I may have gained many things by being adopted to the U.S., but I've also suffered many losses. And while I believe I am much more than the sum of my childhood losses, there are days when sadness bubbles up and overwhelms me. Because it's hard. For many of us adoptees, it would be easier to just shove all those feelings of loss and grief way down deep, compartmentalize them, and throw away the key.
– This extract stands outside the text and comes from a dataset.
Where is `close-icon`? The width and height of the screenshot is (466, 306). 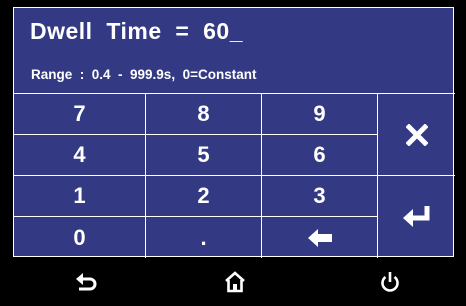
close-icon is located at coordinates (416, 134).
For others, it is easier to let ourselves stay overwhelmed with grief. I totally understand why many adoptees don't make it. As difficult as it may be to believe, every time I hear about an adoptee who has killed themselves, I understand. For many adoptees it IS easier to live up to the expectation that we are no more than the sum of our losses and our "at-risk" and "special-needs" diagnoses. I've had to work hard to convince myself that I am more than the sum of my childhood losses – and having to constantly prove to greater society as well takes a heavy toll.
My adoptive parents were great parents and I'm fortunate that we still have a good relationship. However, having a good adoptive home did not erase the losses I've suffered. There is nothing that my American, middle-class upbringing could have done to erase the loss of my Korean family and culture and language. I am tired of this prevailing assumption that as long as the adoptive parents are "good" ones, the adoptee won't ever feel loss and grief. I'm really exasperated at this notion that a "well-adjusted adoptee" is one who never questions adoption loss, who never feels sadness or grief, or who never goes through an identity crisis over who s/he is and where s/he belongs. I hate that we are constantly told that we should "get over it."
I'm not going to defend adoption – in any manner, shape, or form – today. I'm not going to add a caveat that "it's better than an orphanage" or "it's better than lingering in foster care." I'm not going to be "balanced" in my analysis. Because this isn't an analysis. This is about feelings. Which I, and every other adoptee, is allowed to have, without justification and without a parenthetical about how of course we love our adoptive parents. I'm not going to accept comments on this post either, because this isn't about anyone else but how I'm feeling right now, right here, and I don't want advice on how to "get over it" or suggestions that I get therapy or any of the things that we adoptees are often told.
Recently I heard one adoption "expert" (not an adoptee, of course) state that despite the losses involved in adoption, as an institutional child welfare practice, "adoption is still the best intervention we have for children who are parentless." Every generation of adoptive parents think they're doing a better job
than the ones before, and some are downright glib and smug about
it. Get over it. As an "intervention" adoption gave me a home and a family but it did not "cure" the losses that caused me to be in need of a home and a family. Adoption is not a cure, it's a treatment that – if the adoptee is lucky and it's done well – potentially helps makes the sorrow manageable.